# Gaggia Baby Class steam wand - V. Weak



## martinwarrilow (Nov 23, 2013)

Hi,

I've been having problems with the steam wand. Up till now, the steam was coming through uninterrupted and would last for quite a while, providing sufficient levels of steam to froth up small pitchers of milk effectively.

Now, the temperature light is on, i go to steam, and the pressure required for steaming last 5-10 seconds before i'm left with the pressure so low it only makes slight bubbles...not enough required to even heat the milk, let alone froth.

I've taken apart the wand, and checked for milk build up, and cleaned it, but that hasn't done the trick.

I'm sure someone will have experienced this problem, and i tried searching everywhere before asking my question.

Many thanks!


----------



## El carajillo (Mar 16, 2013)

Is the boiler refilling after brewing ? Does it brew coffee at normal rate ? Could possibly be faulty steam stat not bringing boiler to steam temperature. Have you any other information on the problem ?


----------



## martinwarrilow (Nov 23, 2013)

Hi, thanks for your reply,

To my knowledge, everything else is fine with the machine, espresso is poured at the correct rate.
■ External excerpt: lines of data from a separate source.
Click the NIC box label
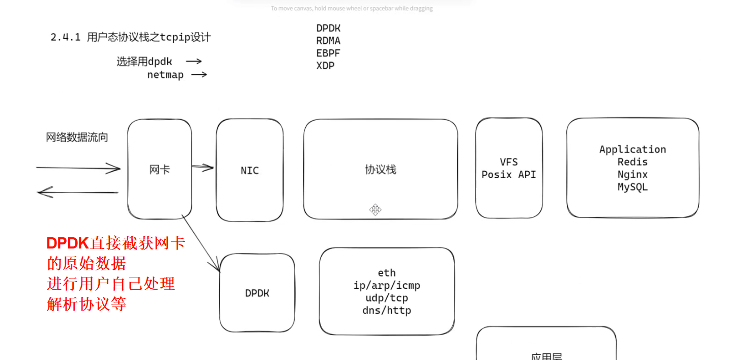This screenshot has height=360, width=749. click(x=249, y=171)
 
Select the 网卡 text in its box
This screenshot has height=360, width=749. click(x=159, y=170)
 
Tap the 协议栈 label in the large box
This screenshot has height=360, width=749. click(x=380, y=170)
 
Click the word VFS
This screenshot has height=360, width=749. click(x=508, y=162)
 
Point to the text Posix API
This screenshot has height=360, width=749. click(x=508, y=175)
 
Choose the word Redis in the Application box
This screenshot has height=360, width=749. click(x=632, y=162)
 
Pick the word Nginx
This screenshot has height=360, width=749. click(x=632, y=175)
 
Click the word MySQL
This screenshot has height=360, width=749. click(x=632, y=187)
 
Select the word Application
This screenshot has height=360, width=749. click(x=632, y=149)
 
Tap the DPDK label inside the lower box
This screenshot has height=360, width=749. click(x=257, y=293)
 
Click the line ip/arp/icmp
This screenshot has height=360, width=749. click(x=387, y=286)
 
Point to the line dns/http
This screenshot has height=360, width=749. click(x=387, y=310)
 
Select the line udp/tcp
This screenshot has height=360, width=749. click(x=387, y=298)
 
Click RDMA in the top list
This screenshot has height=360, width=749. click(x=328, y=41)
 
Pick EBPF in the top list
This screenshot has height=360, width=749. click(x=328, y=53)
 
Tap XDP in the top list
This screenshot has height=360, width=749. click(x=325, y=66)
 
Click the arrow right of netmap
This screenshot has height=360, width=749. click(x=198, y=74)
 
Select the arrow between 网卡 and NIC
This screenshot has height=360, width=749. click(x=203, y=167)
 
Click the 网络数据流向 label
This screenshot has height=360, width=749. click(x=77, y=137)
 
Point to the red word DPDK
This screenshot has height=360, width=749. click(x=68, y=243)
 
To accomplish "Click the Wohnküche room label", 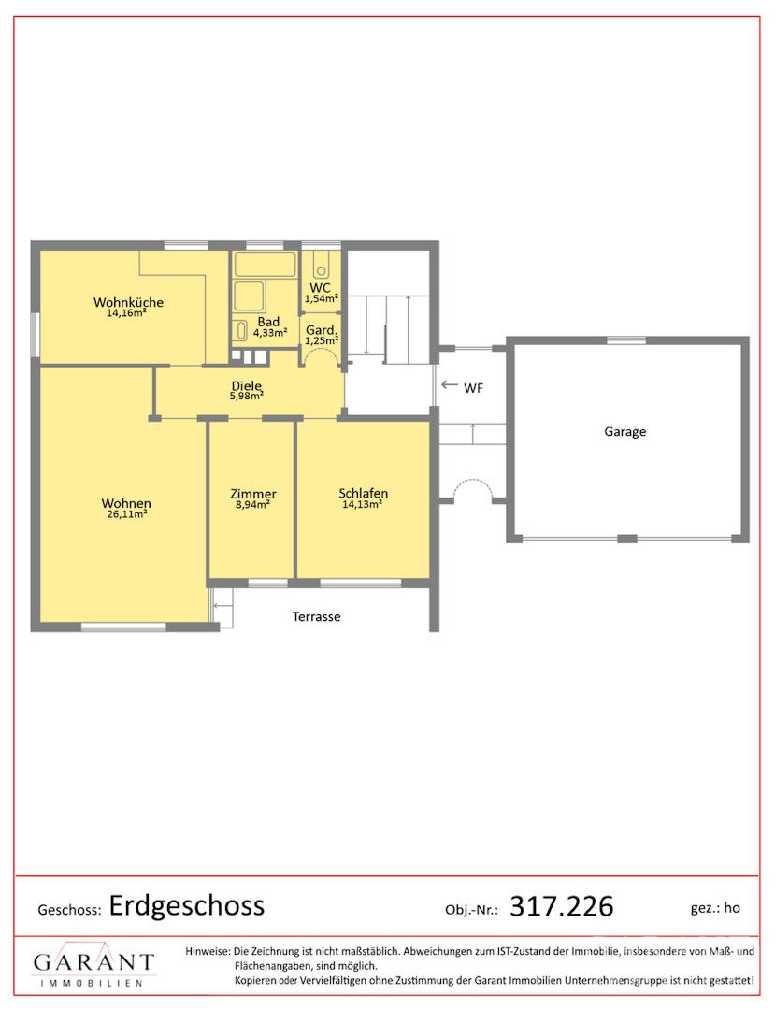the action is [x=128, y=302].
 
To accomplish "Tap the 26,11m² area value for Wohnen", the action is [x=127, y=514].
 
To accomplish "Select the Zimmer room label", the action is [x=253, y=494].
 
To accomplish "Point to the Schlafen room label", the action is [x=363, y=494].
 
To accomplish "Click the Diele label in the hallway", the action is [x=247, y=386].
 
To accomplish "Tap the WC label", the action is [x=320, y=288].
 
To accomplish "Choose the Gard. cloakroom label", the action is [x=322, y=330].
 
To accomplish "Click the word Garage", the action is [x=625, y=431].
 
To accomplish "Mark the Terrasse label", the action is [x=316, y=616].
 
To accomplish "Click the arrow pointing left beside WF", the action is [x=450, y=384].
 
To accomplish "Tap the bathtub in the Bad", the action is [x=265, y=265].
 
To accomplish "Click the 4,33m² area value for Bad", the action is [x=269, y=333].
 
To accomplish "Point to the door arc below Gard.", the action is [x=322, y=349].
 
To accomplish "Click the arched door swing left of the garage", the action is [x=472, y=481].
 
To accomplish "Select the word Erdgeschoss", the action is [x=187, y=905].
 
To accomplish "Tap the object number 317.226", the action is [x=561, y=906].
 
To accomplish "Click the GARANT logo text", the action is [x=93, y=963].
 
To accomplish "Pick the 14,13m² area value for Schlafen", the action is [x=362, y=504].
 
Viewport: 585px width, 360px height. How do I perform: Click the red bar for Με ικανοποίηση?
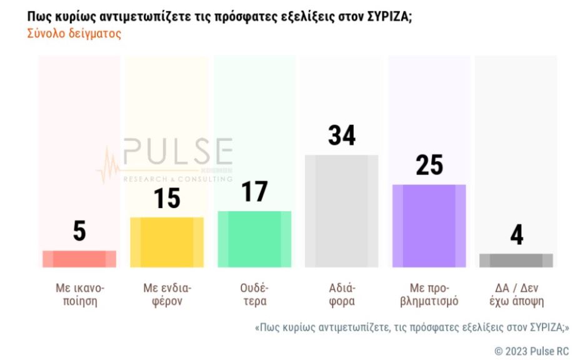coord(79,259)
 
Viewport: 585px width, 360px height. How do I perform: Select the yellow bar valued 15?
coord(167,242)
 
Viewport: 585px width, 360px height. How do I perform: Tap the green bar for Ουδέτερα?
coord(254,239)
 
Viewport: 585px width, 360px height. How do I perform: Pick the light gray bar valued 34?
coord(341,211)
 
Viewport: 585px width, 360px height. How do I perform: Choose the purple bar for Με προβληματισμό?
coord(429,226)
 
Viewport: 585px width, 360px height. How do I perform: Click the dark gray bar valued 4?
coord(516,261)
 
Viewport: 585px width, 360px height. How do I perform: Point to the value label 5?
coord(79,231)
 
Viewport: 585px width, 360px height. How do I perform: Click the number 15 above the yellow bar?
coord(167,198)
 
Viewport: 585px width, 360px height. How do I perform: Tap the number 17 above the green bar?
coord(254,192)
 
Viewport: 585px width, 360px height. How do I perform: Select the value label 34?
coord(342,136)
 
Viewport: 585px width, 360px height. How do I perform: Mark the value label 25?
coord(429,165)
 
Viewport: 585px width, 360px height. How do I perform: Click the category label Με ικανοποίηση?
coord(79,294)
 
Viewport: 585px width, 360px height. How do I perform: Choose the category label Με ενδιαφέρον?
coord(167,294)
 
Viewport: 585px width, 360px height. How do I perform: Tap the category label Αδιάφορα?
coord(342,294)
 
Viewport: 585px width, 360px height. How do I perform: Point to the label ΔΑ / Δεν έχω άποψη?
coord(516,294)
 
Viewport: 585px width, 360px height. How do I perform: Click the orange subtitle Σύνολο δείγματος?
coord(74,34)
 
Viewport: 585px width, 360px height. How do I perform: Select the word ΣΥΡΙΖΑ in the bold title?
coord(385,16)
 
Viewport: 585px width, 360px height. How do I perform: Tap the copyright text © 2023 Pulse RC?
coord(531,351)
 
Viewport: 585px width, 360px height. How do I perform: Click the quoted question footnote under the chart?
coord(412,328)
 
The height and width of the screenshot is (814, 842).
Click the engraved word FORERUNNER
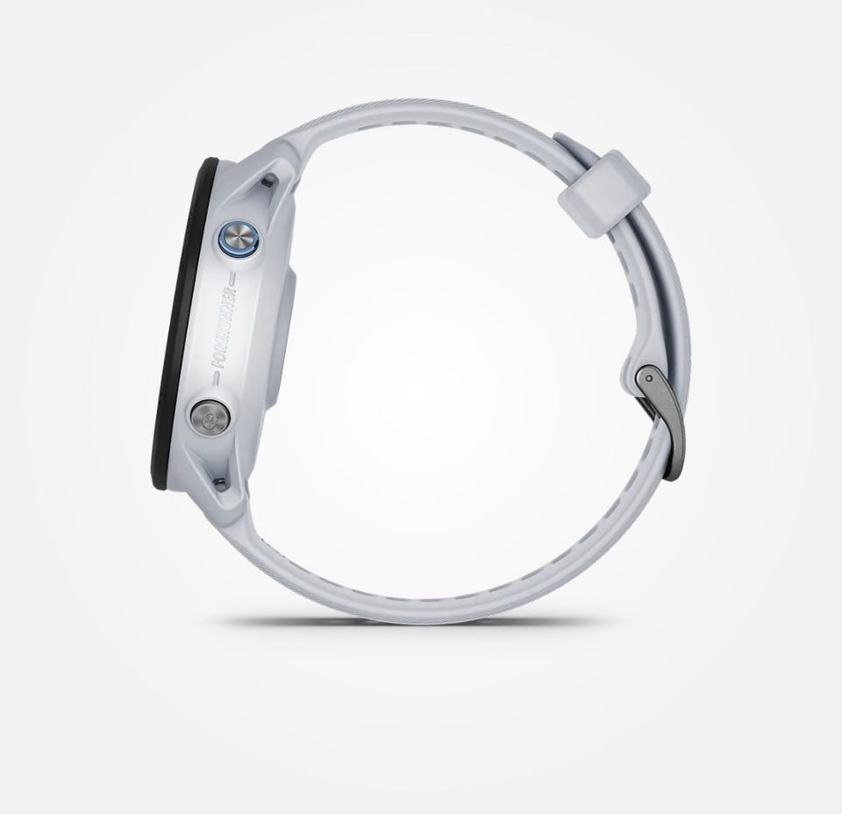(x=225, y=327)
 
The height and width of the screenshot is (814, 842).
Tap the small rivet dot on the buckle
(x=650, y=379)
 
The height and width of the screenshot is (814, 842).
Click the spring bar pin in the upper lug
(x=266, y=183)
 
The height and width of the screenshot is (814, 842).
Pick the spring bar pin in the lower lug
(x=219, y=482)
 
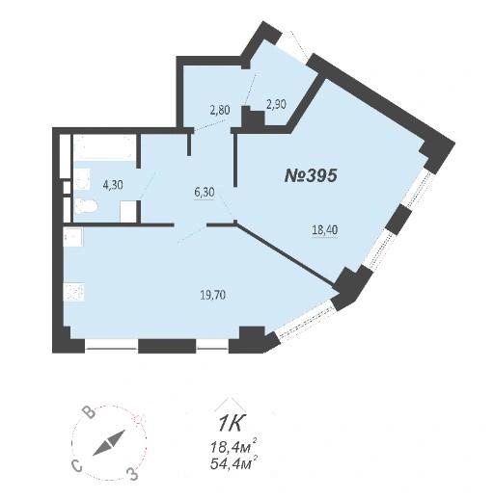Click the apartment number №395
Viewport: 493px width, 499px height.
click(x=311, y=175)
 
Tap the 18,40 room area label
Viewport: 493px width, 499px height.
click(x=325, y=229)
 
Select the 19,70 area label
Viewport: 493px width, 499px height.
click(x=212, y=295)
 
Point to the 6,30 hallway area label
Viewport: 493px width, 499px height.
click(x=205, y=193)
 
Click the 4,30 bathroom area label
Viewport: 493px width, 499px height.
click(x=113, y=185)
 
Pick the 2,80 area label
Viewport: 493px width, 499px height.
click(x=220, y=110)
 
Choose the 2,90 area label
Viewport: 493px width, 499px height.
click(x=276, y=104)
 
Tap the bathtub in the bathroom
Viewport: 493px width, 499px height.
click(x=104, y=147)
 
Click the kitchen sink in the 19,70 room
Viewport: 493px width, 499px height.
click(x=73, y=237)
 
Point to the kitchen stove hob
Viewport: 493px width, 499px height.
click(x=73, y=292)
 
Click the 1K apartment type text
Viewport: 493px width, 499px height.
click(x=232, y=424)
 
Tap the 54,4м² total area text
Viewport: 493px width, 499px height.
click(x=233, y=463)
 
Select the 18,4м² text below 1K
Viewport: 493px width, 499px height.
click(x=233, y=447)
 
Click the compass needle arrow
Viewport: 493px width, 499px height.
click(x=108, y=443)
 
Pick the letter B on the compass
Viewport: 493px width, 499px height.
click(x=89, y=412)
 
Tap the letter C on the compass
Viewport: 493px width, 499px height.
click(x=77, y=465)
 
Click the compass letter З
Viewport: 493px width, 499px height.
click(x=132, y=474)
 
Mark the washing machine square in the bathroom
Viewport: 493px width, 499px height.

I think the temperature light on the buttons is always on, i don't think i can recall it being off while anything is brought to the right temperature. Also the button for steam clicks in, but doesn't stay in...is this correct? The red steam button lights up however when operational.


----------



## pattyxclentcouk (Feb 21, 2014)

I'm having this problem too. My Gaggia is ok for the espresso bit but the steam wand is just not having it's old "puff". Please help! THANKS!


----------



## pattyxclentcouk (Feb 21, 2014)

We're ordering a new thermostat so will see if this is the problem.


----------